Shirah Vollmer MD

The Musings of Dr. Vollmer

Psychic Archeology

Posted by Dr. Vollmer on December 22, 2011

  Ben, forty-three, says,  “why do you not engage with me more?” I feel his rage and his helplessness. “That sounds like a very old feeling of being neglected. It feels to me that we have now entered into an archeological zone where we are exploring some very old feelings. I almost get the sense that you are a child, looking for a parent to take care of you.” I say, feeling a bit bold in the way that I am talking about how early attachment sometimes plays itself out in deep relationships. Ben begins to look confused, then suddenly he gets sad. “I don’t know what you are talking about, but for some reason I am feeling very emotional right now,” he says with a sad tone that I have never heard before. “Maybe you are feeling so emotional because I suggested that you are re-experiencing an old feeling of being isolated and alone when you needed someone to respond to you,” I say, thinking that I am repeating myself, but also knowing that sometimes repetition is important. “This is too deep for me. Is there something I can read so I can understand this better?” He asks, in a way which makes me think he is trying to avoid his feelings. “There is the twenty-three volumes of Freud” I say, lightening up our conversation. “I guess I will go to Wikipedia,” he says, right back at me. “Today has been hard,” I say, returning to his previous emotional state. “Yep! You got that right!” He says as he leaves, reassuring me that he will be OK, once he leaves. “This kind of archeology is more challenging than the traditional type,” I state, again, trying to say that I understand how hard psychotherapy, and for that matter, all intimate relationships, can be.

4 Responses to “Psychic Archeology”

  1. Jon said

    I agree that Ben seems to be very early feelings.

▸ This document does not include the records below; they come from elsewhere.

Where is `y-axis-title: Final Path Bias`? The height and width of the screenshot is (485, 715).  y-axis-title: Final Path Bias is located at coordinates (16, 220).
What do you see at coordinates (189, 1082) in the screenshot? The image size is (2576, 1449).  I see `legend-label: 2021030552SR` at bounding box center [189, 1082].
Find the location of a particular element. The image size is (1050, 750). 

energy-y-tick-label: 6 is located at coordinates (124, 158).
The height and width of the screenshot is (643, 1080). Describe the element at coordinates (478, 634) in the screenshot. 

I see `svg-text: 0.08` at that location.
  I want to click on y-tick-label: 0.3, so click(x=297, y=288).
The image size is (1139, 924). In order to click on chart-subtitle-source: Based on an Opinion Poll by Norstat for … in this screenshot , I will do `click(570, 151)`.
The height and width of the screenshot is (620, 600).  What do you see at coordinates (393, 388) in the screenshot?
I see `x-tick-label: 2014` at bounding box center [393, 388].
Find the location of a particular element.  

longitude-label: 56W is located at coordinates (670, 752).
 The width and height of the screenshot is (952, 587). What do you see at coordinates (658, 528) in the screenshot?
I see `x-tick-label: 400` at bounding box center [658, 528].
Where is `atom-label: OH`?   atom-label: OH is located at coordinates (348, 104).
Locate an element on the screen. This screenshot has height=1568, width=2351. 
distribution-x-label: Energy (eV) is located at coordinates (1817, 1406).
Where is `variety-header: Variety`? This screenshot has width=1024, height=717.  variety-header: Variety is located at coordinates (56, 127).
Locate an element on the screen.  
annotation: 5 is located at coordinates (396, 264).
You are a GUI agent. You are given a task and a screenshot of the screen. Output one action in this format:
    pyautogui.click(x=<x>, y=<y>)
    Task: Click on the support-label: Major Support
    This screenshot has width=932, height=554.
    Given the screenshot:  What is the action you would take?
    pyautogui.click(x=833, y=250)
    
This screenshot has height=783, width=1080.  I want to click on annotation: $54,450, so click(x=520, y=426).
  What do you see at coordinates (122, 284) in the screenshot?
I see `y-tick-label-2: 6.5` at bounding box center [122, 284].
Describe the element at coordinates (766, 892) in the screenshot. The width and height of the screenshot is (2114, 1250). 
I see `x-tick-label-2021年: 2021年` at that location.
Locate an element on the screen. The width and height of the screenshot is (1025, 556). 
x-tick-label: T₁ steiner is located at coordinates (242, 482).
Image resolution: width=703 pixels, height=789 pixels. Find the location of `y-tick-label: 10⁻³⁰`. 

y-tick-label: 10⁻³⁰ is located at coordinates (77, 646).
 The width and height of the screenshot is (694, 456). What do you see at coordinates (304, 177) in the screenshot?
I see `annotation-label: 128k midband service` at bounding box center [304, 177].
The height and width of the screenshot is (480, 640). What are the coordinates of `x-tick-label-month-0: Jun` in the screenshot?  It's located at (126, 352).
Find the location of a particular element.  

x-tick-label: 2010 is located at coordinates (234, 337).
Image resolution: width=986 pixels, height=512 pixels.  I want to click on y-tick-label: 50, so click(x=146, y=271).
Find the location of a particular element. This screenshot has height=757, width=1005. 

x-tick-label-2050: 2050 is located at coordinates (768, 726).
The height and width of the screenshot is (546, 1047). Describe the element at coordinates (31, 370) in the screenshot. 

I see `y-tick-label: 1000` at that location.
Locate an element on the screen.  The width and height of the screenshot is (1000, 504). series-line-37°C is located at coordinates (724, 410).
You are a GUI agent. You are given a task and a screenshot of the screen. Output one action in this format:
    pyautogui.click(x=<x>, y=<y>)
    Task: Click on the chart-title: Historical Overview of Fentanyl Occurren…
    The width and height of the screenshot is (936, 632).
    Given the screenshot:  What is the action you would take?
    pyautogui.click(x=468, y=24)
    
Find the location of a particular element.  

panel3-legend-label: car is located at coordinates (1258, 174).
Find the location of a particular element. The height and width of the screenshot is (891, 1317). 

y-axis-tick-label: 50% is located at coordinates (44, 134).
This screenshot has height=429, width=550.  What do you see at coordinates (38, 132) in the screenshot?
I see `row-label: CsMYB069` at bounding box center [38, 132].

What it seems that both you and he haves uncovered in this archeological dig is at least perceived neglect. It will be interesting to see what more can be discovered by your future psychic archeology. The best of luck to you both.

  2. Shelly said

    What brought about Ben’s comment in the first place? What does Ben generally bring to the sessions with you?

    • Ben either brings a lot of things on his mind or nothing at all. This variability, often suggests to me, that sometimes he needs to be deeply listened to, and other times, he needs to feel that I am thinking about him in between our sessions. This range of needs feels “old” to me, and hence when he came in wanting more from me, I shared with him my ideas about that. Thanks.